Have a look at the MuP21 chip by Chuck Moore. It has 20 bit words, and 5
bit instuctions, 4 slots in a word. Each instruction get executed
simultaneously, if the result is needed, it is instantly available. This
is not a pipeline, yet it has all the features of one.

> short, or long but with a lot of intelligent pre-pipeline logic. The thing
> with simple and short is, you have to have either a very simple instruction
> set, or a *very* good compiler. Personally, I don't think current compilers

Right. MISC uses a very simple instruction set. Minimal Instruction Set
Computer.

> are up to the challenge.
>
> >
> >> (due to things like cache misses) more serious than they would be in slower
> >
> >So let's abolish the cache, giving core DRAM almost cache quality,
> >mapping a tiny SRAM islet into the address space, while eliminating
> >worst-case scenarios (locality is nonexistant in certain problems, if fact
> >it can be conjectured that access locality is a pathologicial case, an
> >artefact of the human programmer).
>
> Isn't this the way modern caches are essentially done?

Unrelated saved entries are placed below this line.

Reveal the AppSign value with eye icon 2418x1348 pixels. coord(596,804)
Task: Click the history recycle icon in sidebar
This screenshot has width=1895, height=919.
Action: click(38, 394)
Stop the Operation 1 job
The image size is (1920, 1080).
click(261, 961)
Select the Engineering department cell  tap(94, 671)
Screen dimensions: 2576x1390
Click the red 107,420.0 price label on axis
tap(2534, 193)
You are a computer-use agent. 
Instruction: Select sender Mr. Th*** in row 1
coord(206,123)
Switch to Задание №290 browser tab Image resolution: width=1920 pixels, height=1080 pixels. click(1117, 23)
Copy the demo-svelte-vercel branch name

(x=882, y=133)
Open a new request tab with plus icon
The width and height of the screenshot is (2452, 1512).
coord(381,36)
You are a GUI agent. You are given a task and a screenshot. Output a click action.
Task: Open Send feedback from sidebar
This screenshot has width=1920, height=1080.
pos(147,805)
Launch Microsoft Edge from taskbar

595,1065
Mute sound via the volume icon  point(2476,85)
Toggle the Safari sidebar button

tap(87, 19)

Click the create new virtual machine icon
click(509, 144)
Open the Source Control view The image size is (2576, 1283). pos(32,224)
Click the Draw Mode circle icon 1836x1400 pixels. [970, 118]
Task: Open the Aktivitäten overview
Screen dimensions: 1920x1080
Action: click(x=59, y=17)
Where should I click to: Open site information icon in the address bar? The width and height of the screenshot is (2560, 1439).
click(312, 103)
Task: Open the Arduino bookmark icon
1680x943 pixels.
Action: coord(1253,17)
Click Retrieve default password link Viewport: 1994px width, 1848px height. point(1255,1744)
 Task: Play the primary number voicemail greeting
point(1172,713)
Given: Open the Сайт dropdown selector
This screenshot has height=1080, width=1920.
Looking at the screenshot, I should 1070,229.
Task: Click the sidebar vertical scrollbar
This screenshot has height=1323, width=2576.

Alas, not. I am talking about mapping an 0-wait-state SRAM into an
address slot. Caches are much more complex beasts, they mount a fast
memory transparently over the slow memory. If you have a cache miss, the
retrival takes _longer_ than without a cache, maintaining cache consistancy
is difficult, and caches eat huge amounts of silicon free estate. Caches
will have to go.

> >> clocked chips. Add on top of this an inefficient superscalar
> >
> >Astronomic clocks aren't everything, they just increase power dissipation
> >(wasn't that an exponential relation?) and are of no use if the core
> >cannot deliver requested words. Clock rates beyond 2-4 GHz aren't viable
> >with Si tech anyway (physics starting harrumphing in the background), and
> >GaAs is a much weaker substrate, when it comes to integration density,
> >which is the key.
>
> High clock rates force a deeper pipeline because you still have gate latency
> to contend with. Deeper pipelines mean you have more time to complete one

Nope. If the entire memory is on-die, and the bus width approaches 1 kBit
core latency ceases to be a problem.

> instruction. If your clock is getting faster and your gates aren't, the
> only solution is to deepen the pipeline.

No pipeline.

> The obvious physical limit for Si is when clock speed equals switching
> speed, although realistically this isn't true, since it would require

I think for CHMOS the limit is about 4-5 GHz. Though frequencies will
rise as structures will become smaller, the shrinking wire geometries
cannot take such high frequencies anymore. Sounds like saturation, huh?

> ridiculous level of complexity (a 100 level pipeline?). I am not sure if
> they have determined the maximum theoretical switching speed for a Si
> transistor yet. The best they can do right now is to just improve the
> fan-in/fan-out limits (like BiCMOS) and generally decrease structural latency.

Interersting observation: at very high frequencies the entire circuit
must be considered as an analogue one. Clean things with interfaces, FSM,
etc. do not work anymore.

> >[...]
>
> At 40 kTransistors, how wide will the ALU be? I assume this does not
> include any type of FP capability.

32 bit, possibly even 64 bits. ALU width scales roughly with O(n). Of
course no FP, not even a hardware multiplier. I tried talking Chuck into
putting a barrel shifter in (a truly basic commodity, especially if you
don't have a multiplier) but he is a semireligious minimalist. i21, a
21 bit architecture, has 20kTransistors complexity.

> >[...]
>
> I still use assembly for computationally complex functions in some types of
> software. I still can't believe the kind of speed I can get out of
> handcrafted assembler sometimes, even on old systems.

Yes. The nanoOS methods must be written in assembly, that's obvious.

> >[...]
>
> Many aspects of Intel's designs are quite good. Other parts I question,

Lacking contrast, everything will appear good. I think Intel chips stink,
yet I run Linux on a Pentium. I almost bought an Alpha, though.

> though. I think a lot of their bad design decisions are done to cater to
> the consumer market that built them.

Right. Customers are Evil, and they don't even realize it. It is a
perfect stampede: the bisons are dumb brutes, yet they will stamp you in
the dirt if you happen to stand in their way.

> > [...]
> >Alas, HP RISC is dying, as does Alpha. When speaking of monopolies...
>
> Actually, HP RISC is being kind of absorbed by Intel. I guess either the P7

A nice illustration of Intel's politics. Either buy them, sue them to
death, or outmaneuver them due to sheer bulk.

> or P8 will include a version which will include a PA-RISC decoder. This is
> one feature of Intel's latest chips that I think is pretty cool. Have an

10 MTransistors complexity, right?

> architecture specific decoder sitting upon a powerful generic RISC core.
> They could probably put a decoder for just about any common architecture on
> top of that. Now if you could select your hardware architecture emulation
> via software, *that* would be *too cool*.

Alpha is microprogrammable. Threaded code machines are equivalent to
infinite microprogramming capability.

> >[...]
>
> Let me see...this would be the TMS320C80, if I am not mistaken.
> Theoretical throughput of 2,000 DSP MIPS, or something like that.

2 GOPs. Not bad, huh? But of course, this happens only five minutes
before midnight, on Sundays, and a full moon.

[...]

ciao,
'gene